Could someone provide an example where it would be a better approach to handle exceptions?
Exceptions become more important as your program size grows.
With a simple application return codes are probably fine. But when an error condition needs to bubble up a couple levels of the stack before being handled, it starts to make sense to use exceptions instead of passing error codes from every function.
Also, when a method already returns a value, it may not be practical or possible to return an error code from the function as well.

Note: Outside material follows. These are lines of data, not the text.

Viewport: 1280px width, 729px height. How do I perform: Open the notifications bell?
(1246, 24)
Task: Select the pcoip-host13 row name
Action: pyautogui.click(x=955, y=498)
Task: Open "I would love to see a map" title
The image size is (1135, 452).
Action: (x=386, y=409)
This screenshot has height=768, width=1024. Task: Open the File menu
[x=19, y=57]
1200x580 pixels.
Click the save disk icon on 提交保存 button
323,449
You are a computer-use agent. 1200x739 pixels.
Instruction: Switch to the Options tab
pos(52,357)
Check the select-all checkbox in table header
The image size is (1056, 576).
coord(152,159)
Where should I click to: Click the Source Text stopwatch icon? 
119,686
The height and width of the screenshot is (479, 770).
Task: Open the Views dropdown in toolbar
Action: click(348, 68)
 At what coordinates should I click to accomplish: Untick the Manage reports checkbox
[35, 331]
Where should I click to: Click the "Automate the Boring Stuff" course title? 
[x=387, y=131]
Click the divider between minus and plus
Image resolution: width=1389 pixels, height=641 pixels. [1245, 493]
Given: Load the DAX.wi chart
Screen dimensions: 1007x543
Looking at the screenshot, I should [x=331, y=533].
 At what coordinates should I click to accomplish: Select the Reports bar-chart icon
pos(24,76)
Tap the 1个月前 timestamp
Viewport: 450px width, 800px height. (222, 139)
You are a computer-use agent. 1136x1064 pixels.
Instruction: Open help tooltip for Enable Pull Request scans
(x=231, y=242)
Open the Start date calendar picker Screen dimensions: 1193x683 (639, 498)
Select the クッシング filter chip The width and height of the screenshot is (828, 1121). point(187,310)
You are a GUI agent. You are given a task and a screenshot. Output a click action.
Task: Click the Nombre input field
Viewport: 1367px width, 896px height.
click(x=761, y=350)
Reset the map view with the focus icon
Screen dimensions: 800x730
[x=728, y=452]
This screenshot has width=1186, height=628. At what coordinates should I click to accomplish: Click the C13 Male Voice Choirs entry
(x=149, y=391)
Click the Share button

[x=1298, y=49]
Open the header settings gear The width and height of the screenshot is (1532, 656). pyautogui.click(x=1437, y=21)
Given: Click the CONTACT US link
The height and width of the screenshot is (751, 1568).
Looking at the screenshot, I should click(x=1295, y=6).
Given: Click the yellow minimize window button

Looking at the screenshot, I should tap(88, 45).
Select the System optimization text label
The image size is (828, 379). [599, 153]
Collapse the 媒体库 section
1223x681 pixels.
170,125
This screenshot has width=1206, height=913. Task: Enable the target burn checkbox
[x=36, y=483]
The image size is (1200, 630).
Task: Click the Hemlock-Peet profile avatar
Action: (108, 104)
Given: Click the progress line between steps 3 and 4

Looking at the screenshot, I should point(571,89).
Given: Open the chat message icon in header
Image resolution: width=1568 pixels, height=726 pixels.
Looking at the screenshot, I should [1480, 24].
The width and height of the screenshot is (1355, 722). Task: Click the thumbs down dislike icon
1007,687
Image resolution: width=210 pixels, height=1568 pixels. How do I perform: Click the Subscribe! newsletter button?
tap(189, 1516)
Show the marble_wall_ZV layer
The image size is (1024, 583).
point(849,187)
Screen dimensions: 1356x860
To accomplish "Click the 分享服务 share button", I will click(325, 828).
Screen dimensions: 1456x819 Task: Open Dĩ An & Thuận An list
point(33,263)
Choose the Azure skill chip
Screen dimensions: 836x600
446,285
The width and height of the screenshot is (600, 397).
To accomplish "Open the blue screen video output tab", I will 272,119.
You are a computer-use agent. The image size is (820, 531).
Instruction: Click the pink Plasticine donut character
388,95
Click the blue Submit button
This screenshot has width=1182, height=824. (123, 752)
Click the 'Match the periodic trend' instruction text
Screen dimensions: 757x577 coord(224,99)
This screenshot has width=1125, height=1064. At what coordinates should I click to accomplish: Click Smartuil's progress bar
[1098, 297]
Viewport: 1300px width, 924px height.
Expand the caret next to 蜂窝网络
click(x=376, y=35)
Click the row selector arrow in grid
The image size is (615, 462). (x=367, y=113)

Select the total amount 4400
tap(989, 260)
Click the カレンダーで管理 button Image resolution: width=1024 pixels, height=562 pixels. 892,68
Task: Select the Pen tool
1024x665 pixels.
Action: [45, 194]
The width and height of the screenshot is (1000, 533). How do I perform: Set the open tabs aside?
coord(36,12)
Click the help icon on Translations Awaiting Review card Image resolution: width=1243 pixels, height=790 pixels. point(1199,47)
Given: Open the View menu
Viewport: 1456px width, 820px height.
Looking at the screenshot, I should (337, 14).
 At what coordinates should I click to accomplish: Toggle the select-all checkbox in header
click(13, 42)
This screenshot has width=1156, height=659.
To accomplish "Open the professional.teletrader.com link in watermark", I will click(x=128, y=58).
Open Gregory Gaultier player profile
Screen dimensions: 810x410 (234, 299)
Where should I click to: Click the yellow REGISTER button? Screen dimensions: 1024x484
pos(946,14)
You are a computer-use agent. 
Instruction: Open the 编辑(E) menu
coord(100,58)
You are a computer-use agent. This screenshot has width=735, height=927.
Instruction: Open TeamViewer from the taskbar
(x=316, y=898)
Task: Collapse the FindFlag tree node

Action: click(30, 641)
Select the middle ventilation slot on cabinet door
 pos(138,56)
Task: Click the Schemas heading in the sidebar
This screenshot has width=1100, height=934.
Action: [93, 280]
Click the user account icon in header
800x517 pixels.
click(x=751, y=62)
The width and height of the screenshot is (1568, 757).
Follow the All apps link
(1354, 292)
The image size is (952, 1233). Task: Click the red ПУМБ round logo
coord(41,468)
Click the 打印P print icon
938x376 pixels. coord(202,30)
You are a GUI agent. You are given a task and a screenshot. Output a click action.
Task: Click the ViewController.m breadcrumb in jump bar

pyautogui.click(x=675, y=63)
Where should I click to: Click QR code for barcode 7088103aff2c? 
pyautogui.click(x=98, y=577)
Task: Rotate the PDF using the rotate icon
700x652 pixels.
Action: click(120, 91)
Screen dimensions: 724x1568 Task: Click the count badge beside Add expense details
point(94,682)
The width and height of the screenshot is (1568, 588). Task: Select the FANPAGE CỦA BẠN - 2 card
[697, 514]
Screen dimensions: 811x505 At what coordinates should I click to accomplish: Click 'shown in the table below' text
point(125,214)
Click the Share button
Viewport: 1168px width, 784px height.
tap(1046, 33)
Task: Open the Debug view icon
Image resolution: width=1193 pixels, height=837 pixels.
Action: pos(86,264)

Sometimes using exception is cleaner. In function foo thanks to exception throwing in check function you can avoid checking what check returns what makes this function simpler:
#include<iostream>
using namespace std;
class A{
public:
int a_foo(int index){return _tab[index];}
private:
static int _tab[3];
};
int A::_tab[3]={1,2,3};
void check(int index)
{
if (index < 0 || index > 2)
throw string("invalid index");
}
void foo(A a, int index){
check(index);
cout << a.a_foo(index) << endl;
}
int main()
{
try
{
A a;
foo(a,4);
}
catch(string ex)
{
cerr << ex <<'\n';
}
}
I would use it when the consequence of some unexpected 'event' is inability for application to continue running. When it happens and you catch it, report it nicely and close the application (or whatever you think you should do in that case).